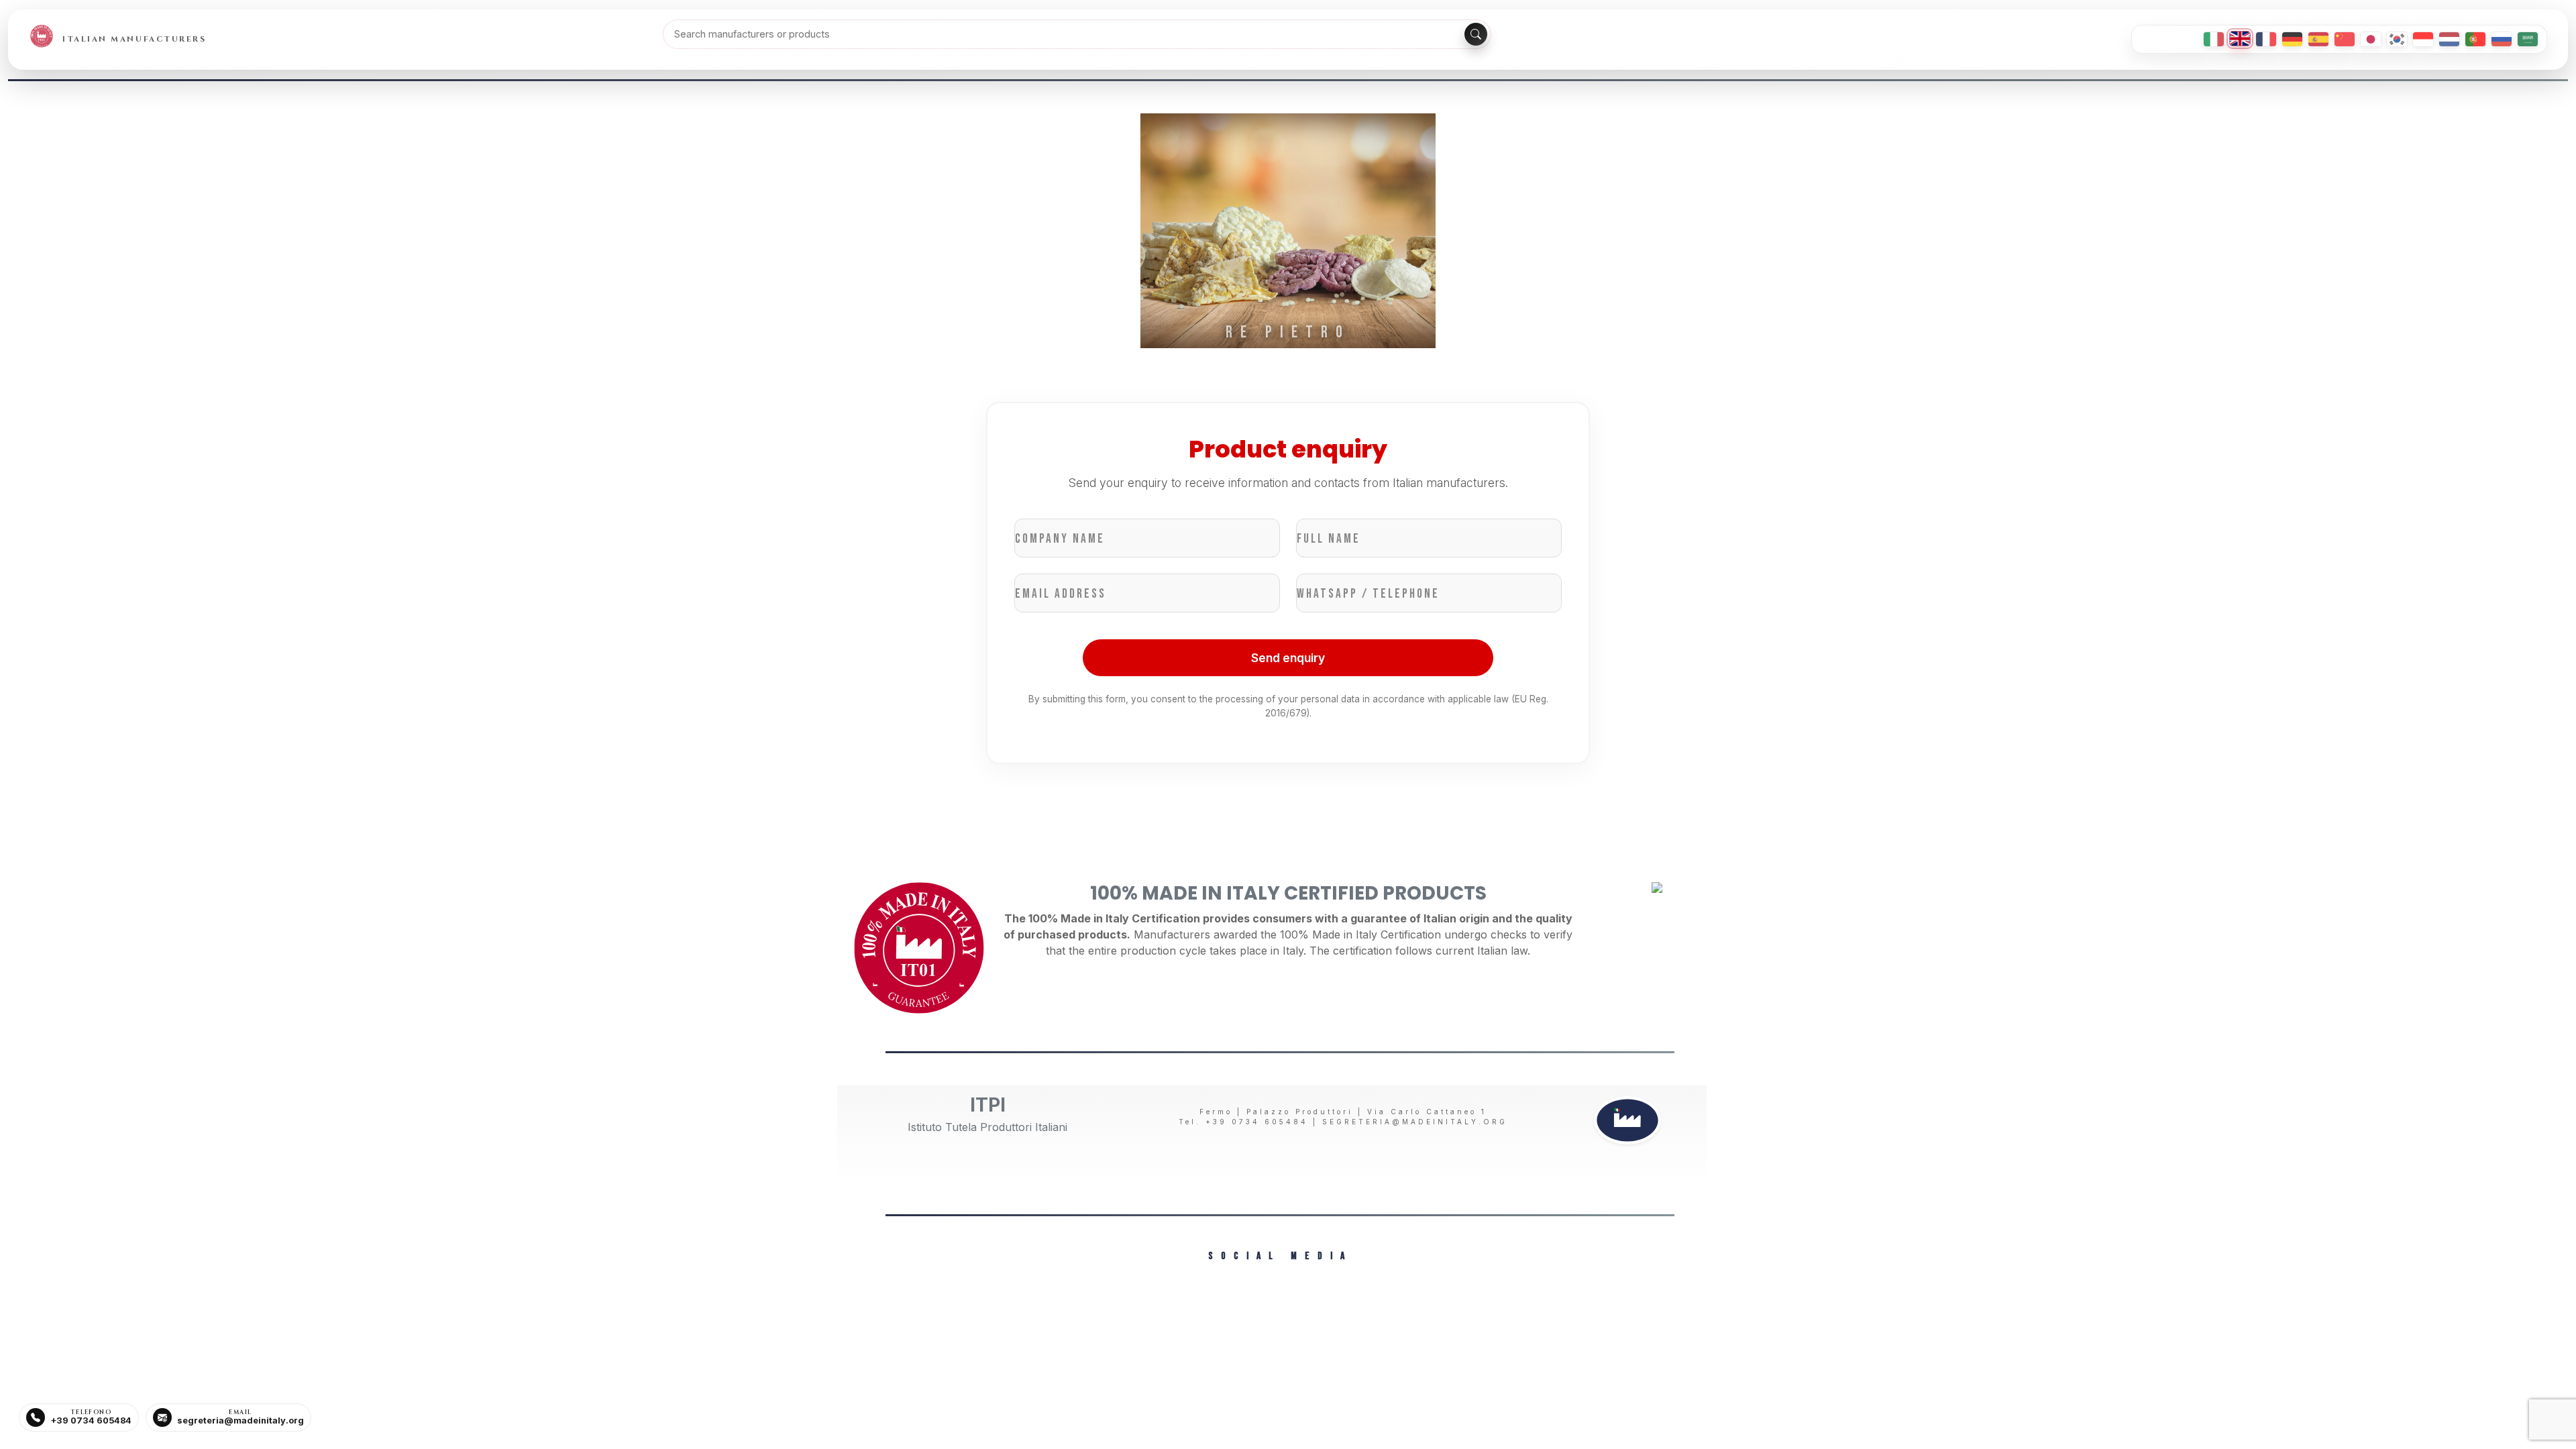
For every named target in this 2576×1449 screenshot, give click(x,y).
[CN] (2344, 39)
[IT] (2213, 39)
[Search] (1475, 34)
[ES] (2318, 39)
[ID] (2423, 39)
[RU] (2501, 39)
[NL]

**Assignment:**
Word-for-word copy, no pictures: write out the entries above in full.

**Response:**
For every named target in this 2576×1449 screenshot, give click(x,y).
[CN] (2344, 39)
[IT] (2213, 39)
[Search] (1475, 34)
[ES] (2318, 39)
[ID] (2423, 39)
[RU] (2501, 39)
[NL]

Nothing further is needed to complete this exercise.